Wall Street Journal: In New World of Trade Diplomacy, Free Trade and Tariffs Take a Back Seat -1

"The project of the 2020s and the 2030s is different from the project of the 1990s," President Bidens national security adviser Jake Sullivan said, reflecting the change in US diplomacy. He added that Washington now has a different set of fundamental priorities than simply bringing down tariffs.

The Biden administration is now working to provide Japan and the EU with access to the clean-energy subsidies in the Inflation Reduction Act, according to the article. The new deals focus on deepening economic ties, linking supply chains and leveling standards without touching customs duties. None requires congressional approval.

"In fact, the shift away from tariffs has been long under way, in part because tariffs are now so low. Most of the ill-fated TTIPs elements were about nontariff barriers (NTBs), such as regulations and industrial standards," Michaels writes.

Efforts to cut NTBs have been long under way, he added, citing An EU-South Korea FTA in 2011 dismantled barriers in cars, chemicals and pharmaceuticals, with Seoul following through by adopting chemical regulations modeled on EU legislation, opening the giant economy to Korean companies.

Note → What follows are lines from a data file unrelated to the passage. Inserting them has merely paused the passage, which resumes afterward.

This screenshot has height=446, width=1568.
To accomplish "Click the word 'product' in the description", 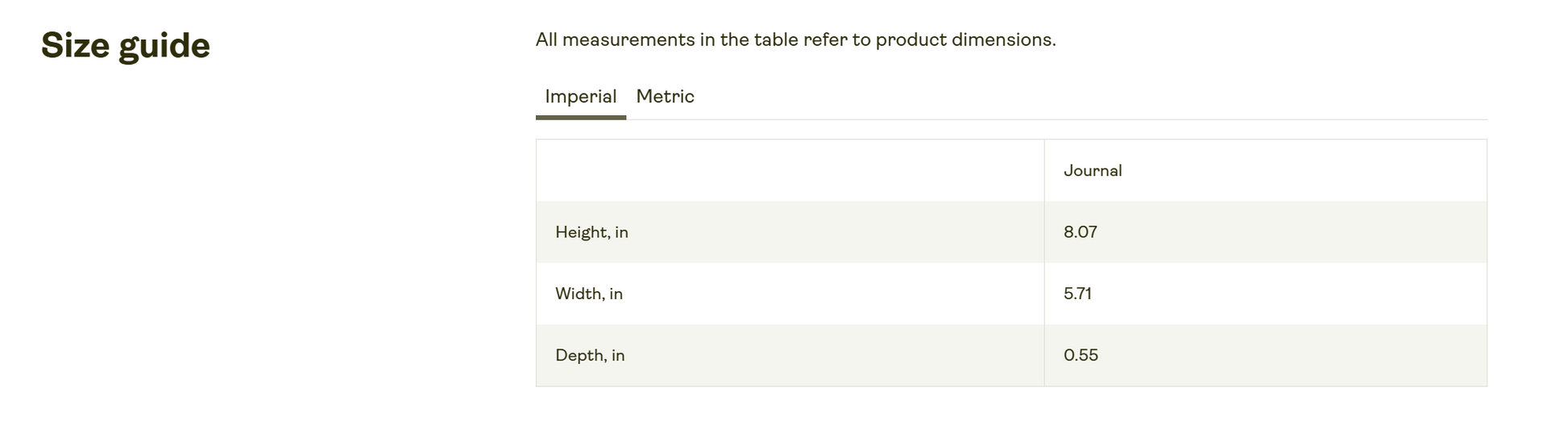I will (x=911, y=40).
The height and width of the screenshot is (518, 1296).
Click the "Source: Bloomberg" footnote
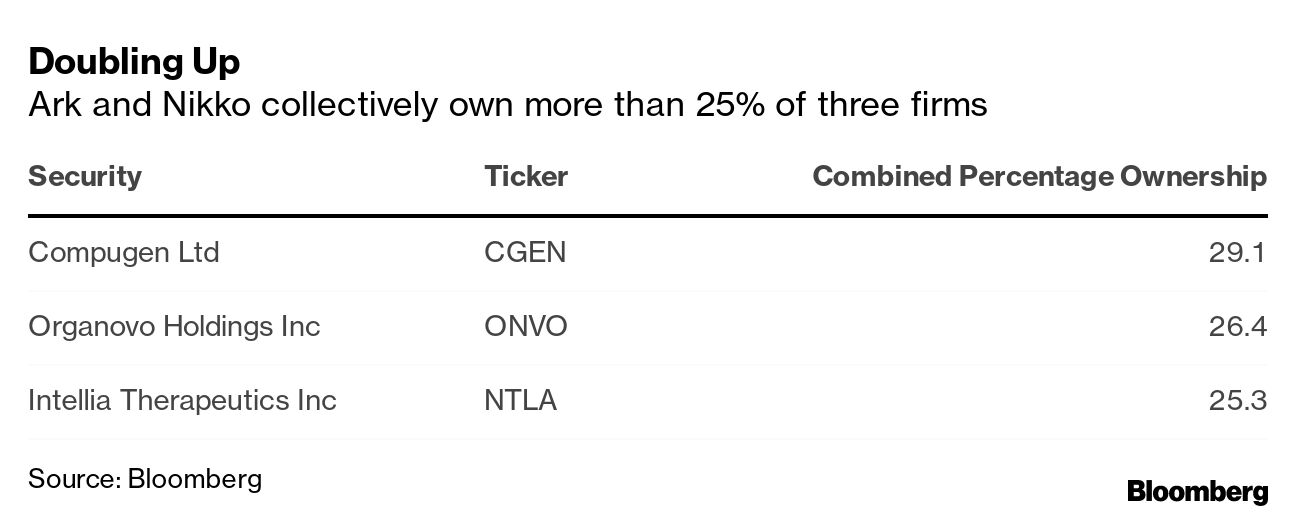[145, 478]
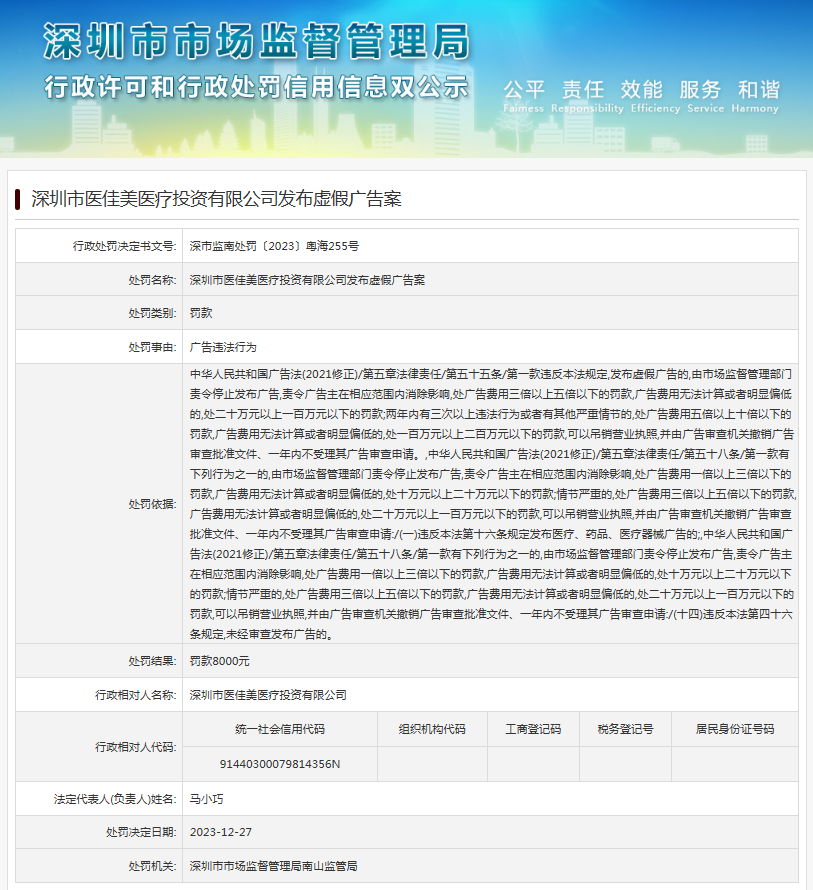Click the 公平 责任 效能 服务 和谐 slogan
The width and height of the screenshot is (813, 890).
[641, 89]
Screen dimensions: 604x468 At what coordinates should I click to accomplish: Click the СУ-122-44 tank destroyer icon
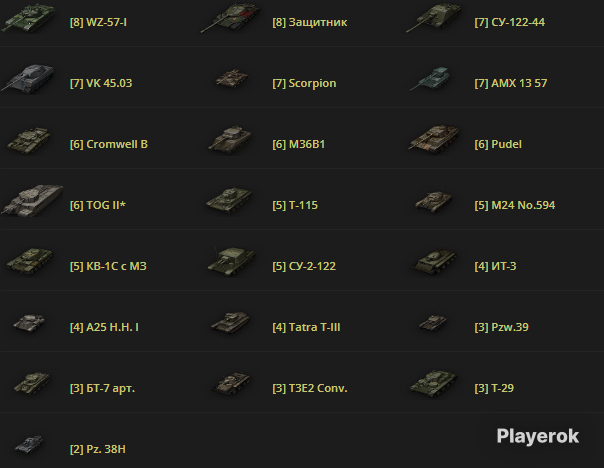click(x=434, y=18)
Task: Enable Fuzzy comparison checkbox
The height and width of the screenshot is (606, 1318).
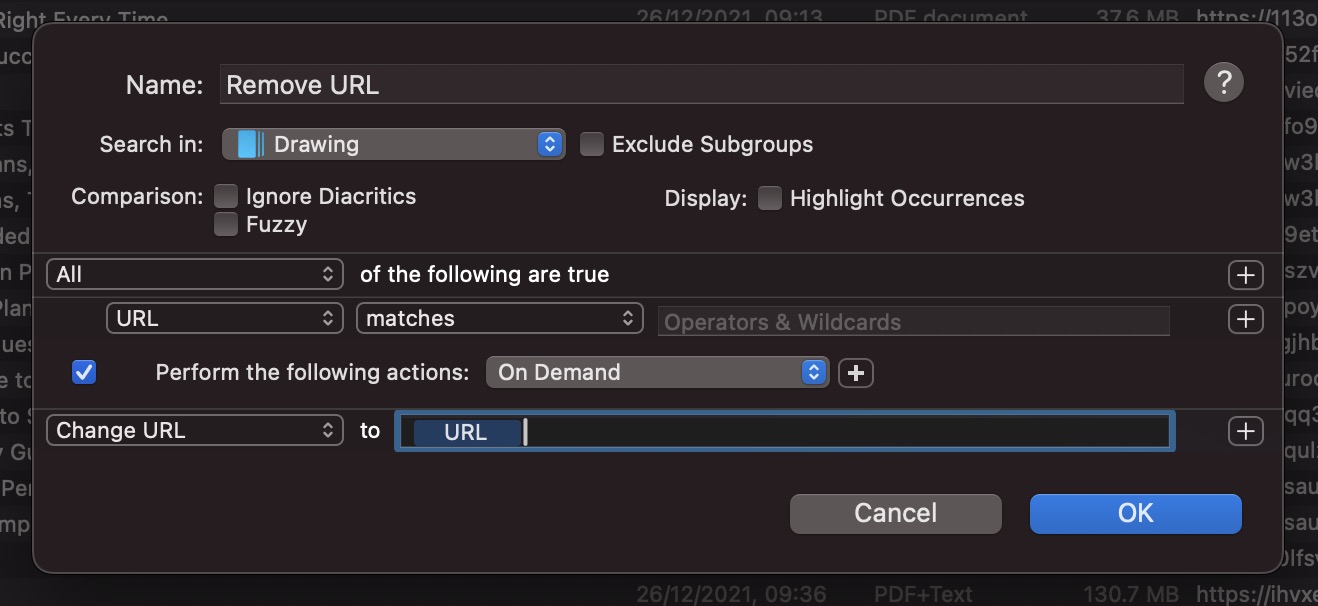Action: click(x=226, y=224)
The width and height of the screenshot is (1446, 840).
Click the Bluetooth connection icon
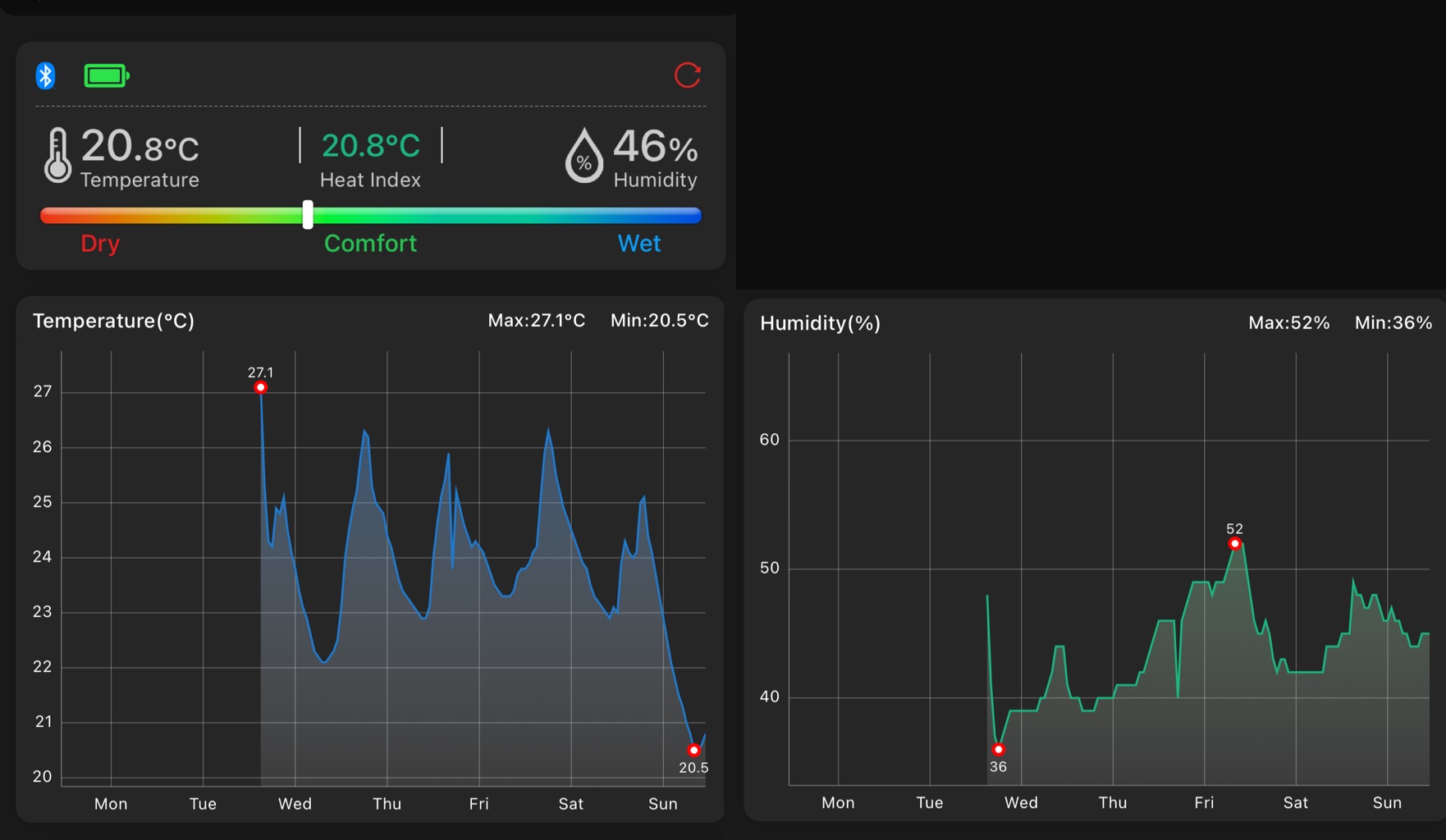coord(46,76)
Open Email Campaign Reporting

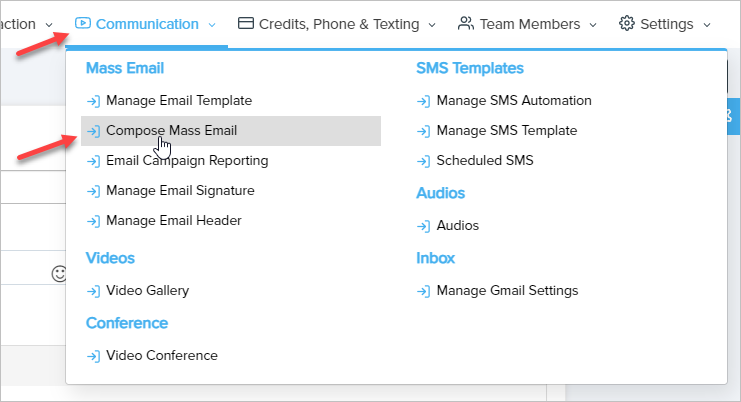(x=186, y=161)
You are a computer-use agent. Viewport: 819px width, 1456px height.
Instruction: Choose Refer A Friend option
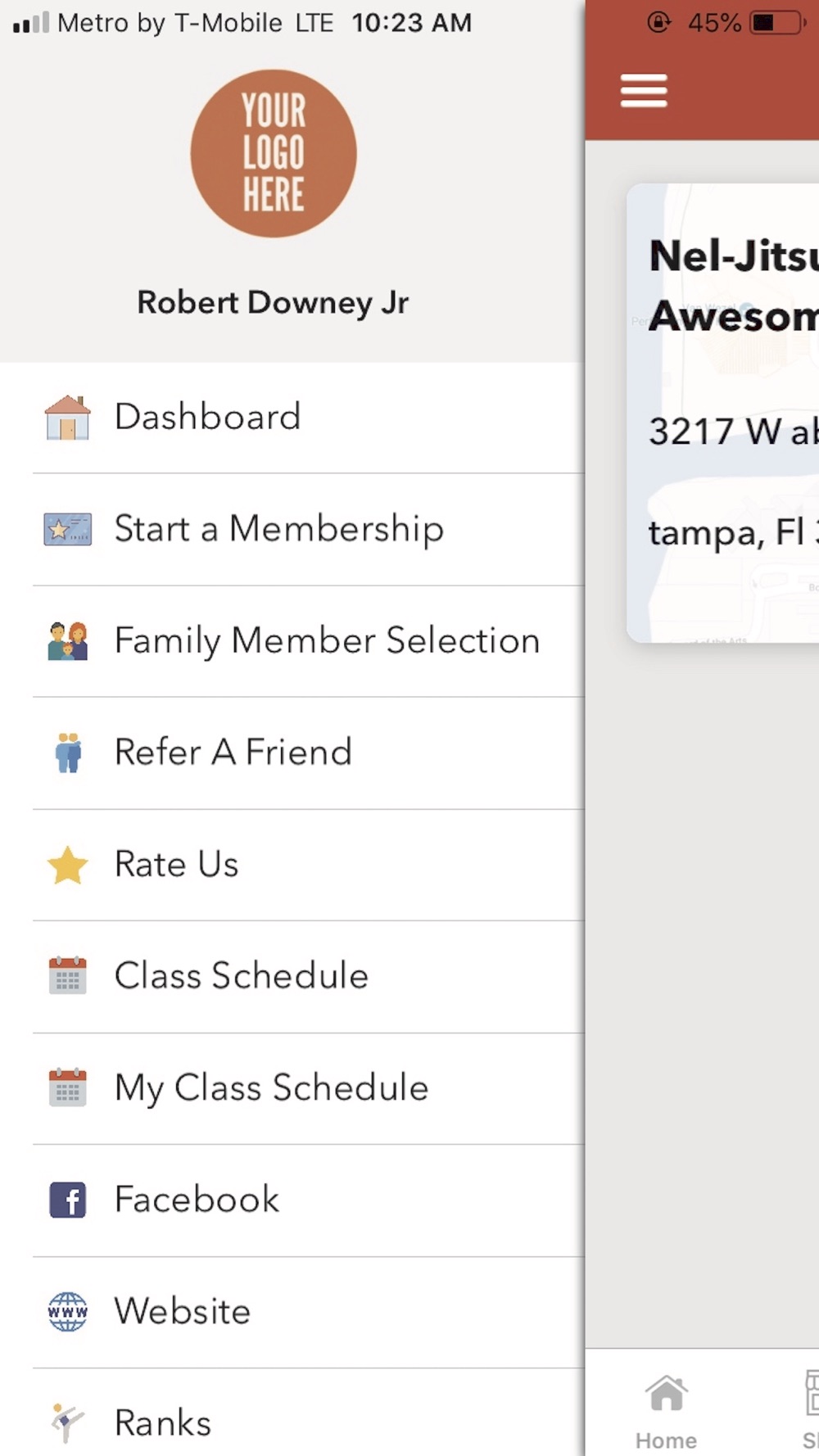233,753
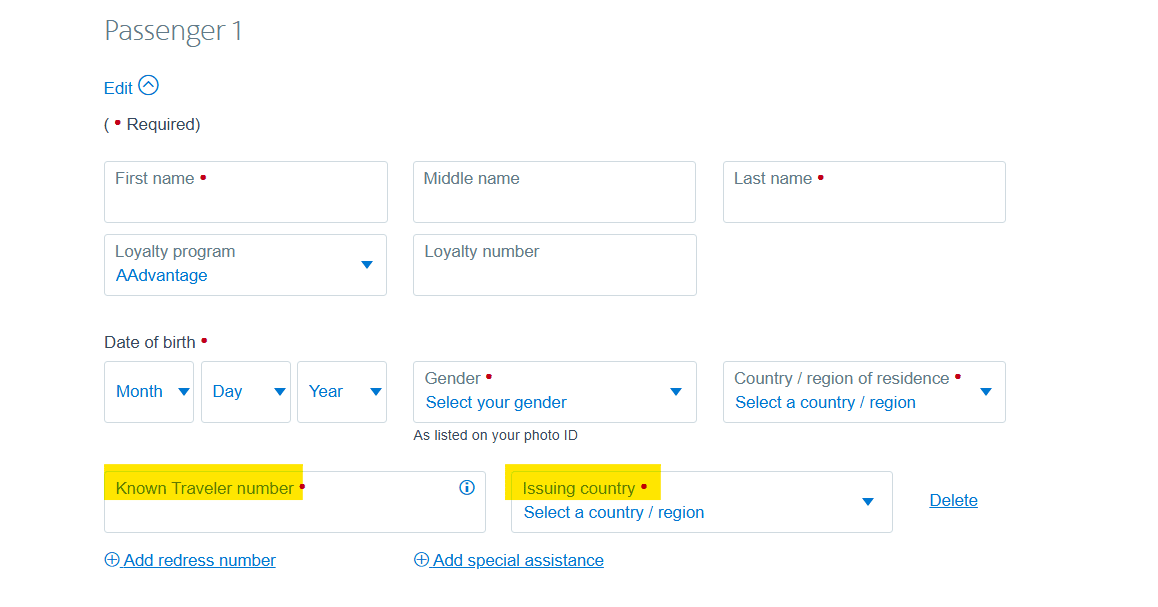Click the plus icon beside Add special assistance
This screenshot has width=1158, height=607.
(x=422, y=560)

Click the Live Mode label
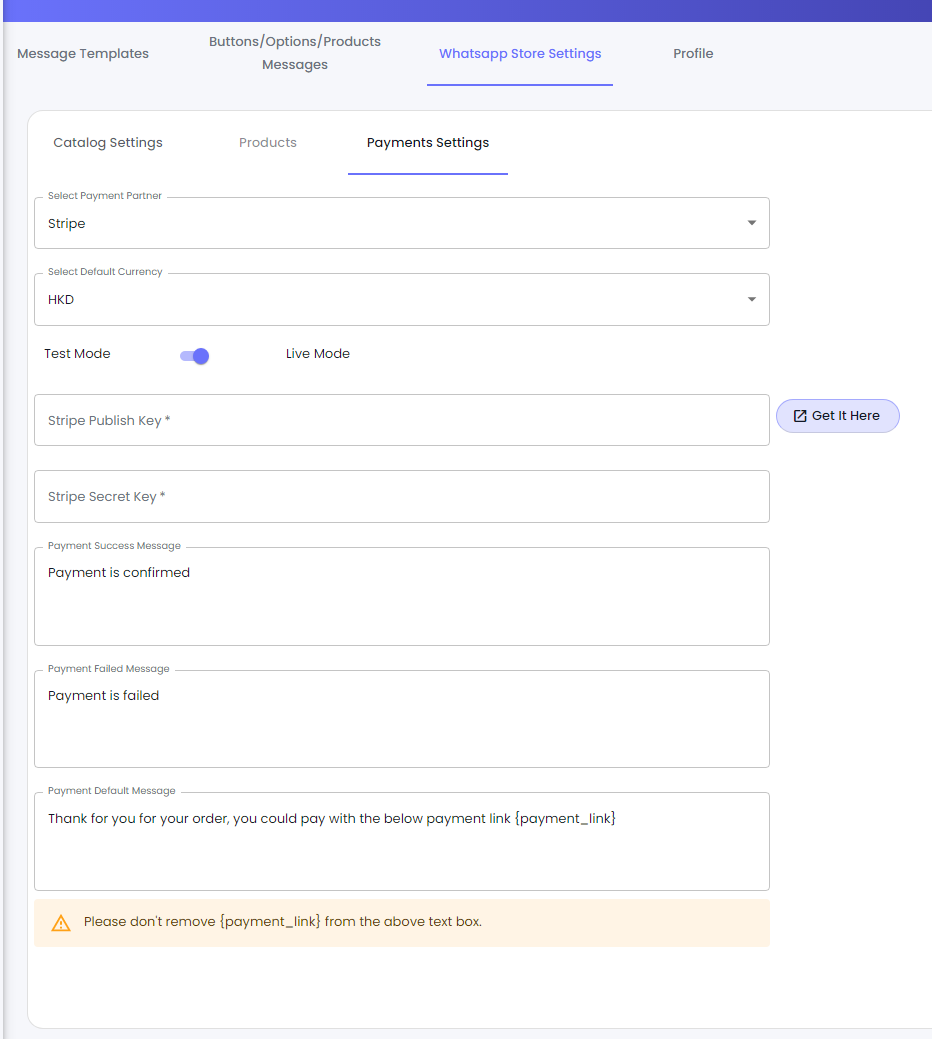click(318, 354)
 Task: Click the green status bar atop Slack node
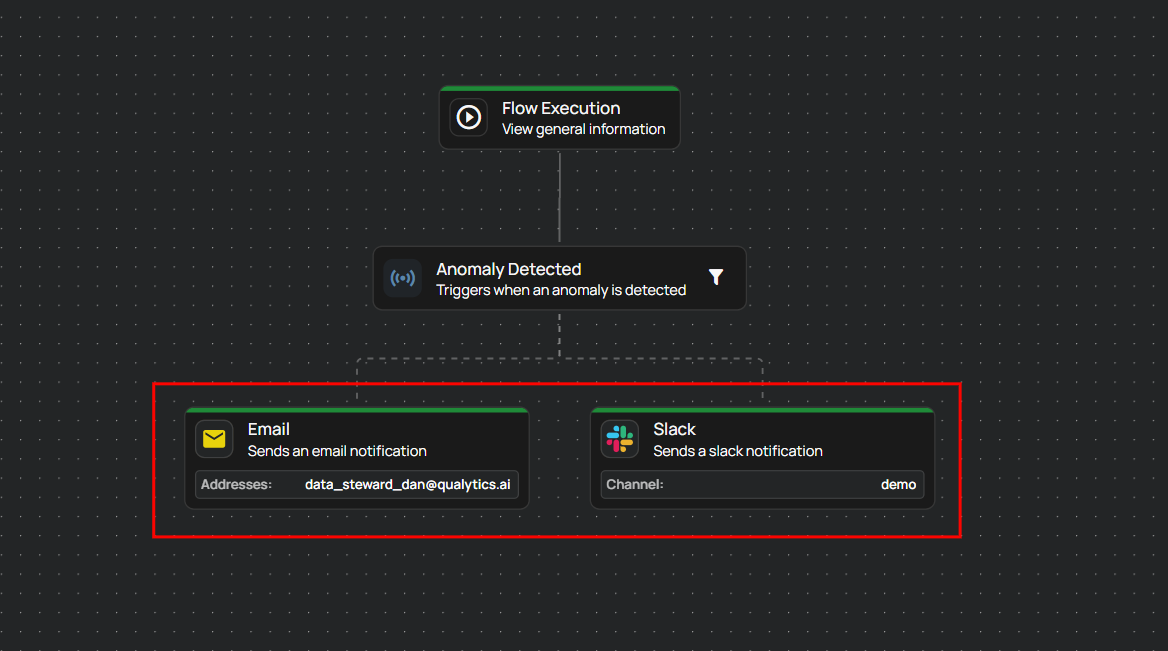(762, 409)
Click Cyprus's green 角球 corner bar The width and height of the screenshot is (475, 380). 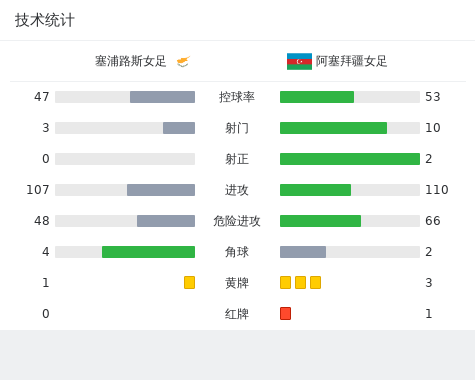tap(148, 252)
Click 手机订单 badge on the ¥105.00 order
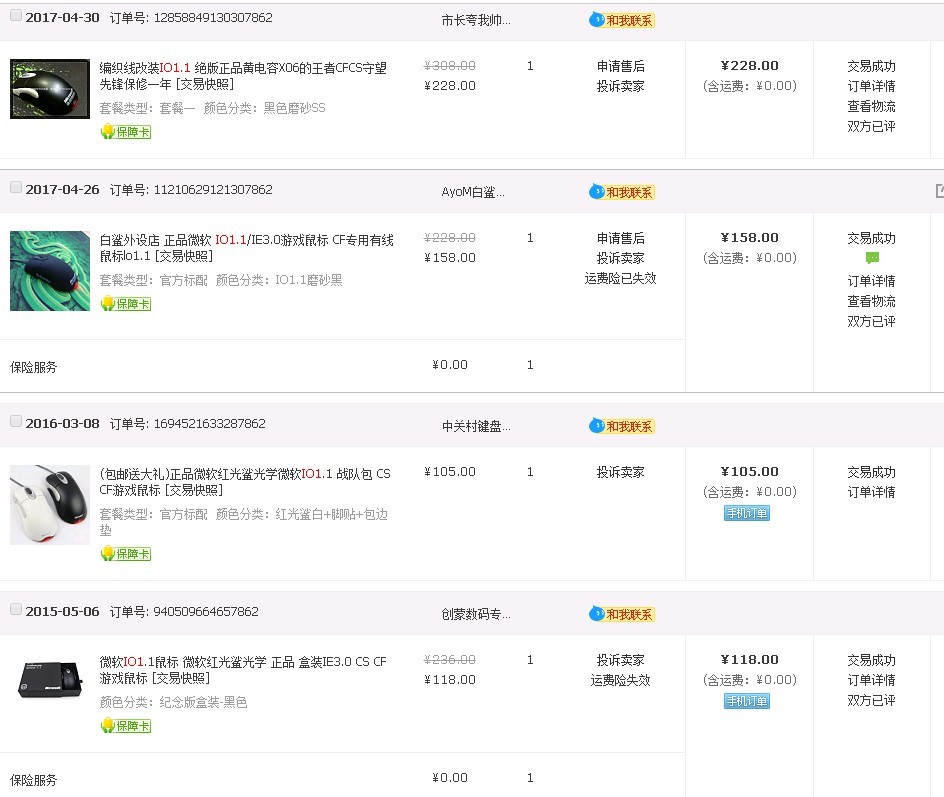This screenshot has width=944, height=797. click(747, 513)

"Even if you dismantle tariffs, you might not have access to a market if you still have nontariff barriers," said Signe Ratso, a senior official at the European Commission, the EUs executive arm, who was involved in negotiating the pact.

"Even under Mr. Trump, a vocal opponent of free trade, the U.S. worked to remove nontariff barriers. The U.S. and EU food and drug regulators in 2017 signed a mutual-recognition agreement on good manufacturing practices for active pharmaceutical ingredients. Like the aviation agreement, it allowed the two regulators to shift inspectors from each others facilities to markets seen as posing potentially greater risks, such as China and India," he added.

He concluded by saying that the reworking of Nafta as the U.S.-Mexico-Canada Agreement in 2020, centered in large part around nontariff issues including digital trade, intellectual property and standards covering labor conditions and the environment in Mexican factories.